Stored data

--------------------------------------------------

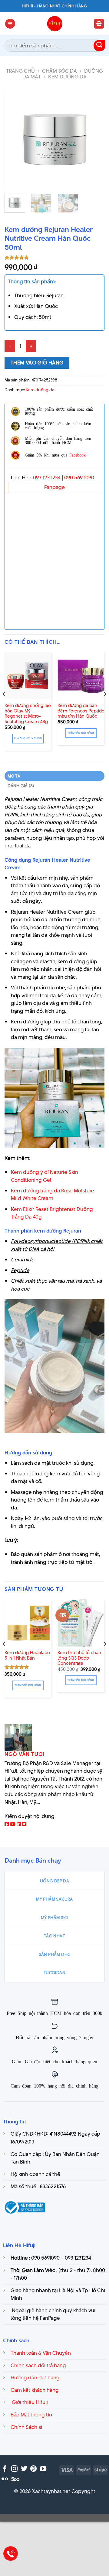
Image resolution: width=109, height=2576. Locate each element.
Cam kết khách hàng (35, 2390)
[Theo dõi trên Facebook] (5, 2469)
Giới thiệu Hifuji (29, 2402)
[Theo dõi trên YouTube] (43, 2469)
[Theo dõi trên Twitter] (24, 2469)
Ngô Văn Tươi (25, 1754)
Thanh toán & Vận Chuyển (41, 2353)
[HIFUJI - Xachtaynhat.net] (54, 23)
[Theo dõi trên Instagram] (14, 2469)
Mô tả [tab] (14, 776)
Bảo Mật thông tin (31, 2414)
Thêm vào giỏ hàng (37, 362)
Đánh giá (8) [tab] (21, 786)
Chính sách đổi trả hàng (38, 2365)
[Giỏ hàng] (99, 24)
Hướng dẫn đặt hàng (35, 2377)
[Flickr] (5, 2479)
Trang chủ (20, 70)
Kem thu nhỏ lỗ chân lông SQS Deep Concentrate (79, 1658)
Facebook (77, 455)
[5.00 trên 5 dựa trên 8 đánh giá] (54, 257)
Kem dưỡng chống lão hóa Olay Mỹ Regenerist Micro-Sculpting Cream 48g (28, 714)
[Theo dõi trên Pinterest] (33, 2469)
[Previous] (14, 139)
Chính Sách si (26, 2427)
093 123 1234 (47, 477)
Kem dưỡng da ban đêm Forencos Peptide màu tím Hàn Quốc (81, 711)
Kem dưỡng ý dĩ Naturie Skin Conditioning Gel (44, 1176)
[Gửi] (99, 46)
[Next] (94, 139)
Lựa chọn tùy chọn (28, 738)
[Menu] (10, 24)
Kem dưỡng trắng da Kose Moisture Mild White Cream (52, 1194)
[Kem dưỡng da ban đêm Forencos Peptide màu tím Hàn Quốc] (81, 675)
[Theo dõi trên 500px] (15, 2479)
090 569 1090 (79, 477)
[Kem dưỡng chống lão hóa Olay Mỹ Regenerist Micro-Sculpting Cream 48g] (28, 675)
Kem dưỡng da (67, 76)
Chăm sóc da (59, 70)
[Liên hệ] (11, 2553)
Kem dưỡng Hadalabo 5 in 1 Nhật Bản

--------------------------------------------------

Instructions for the task => Where the data above reaches the line holding "Mô tả [tab] (14, 776)", begin printing, and stop after the line holding "Kem thu nhỏ". Each line must be reproduced exactly, with nothing else added.

Task result =>
Mô tả [tab] (14, 776)
Bảo Mật thông tin (31, 2414)
Thêm vào giỏ hàng (37, 362)
Đánh giá (8) [tab] (21, 786)
Chính sách đổi trả hàng (38, 2365)
[Giỏ hàng] (99, 24)
Hướng dẫn đặt hàng (35, 2377)
[Flickr] (5, 2479)
Trang chủ (20, 70)
Kem thu nhỏ lỗ chân lông SQS Deep Concentrate (79, 1658)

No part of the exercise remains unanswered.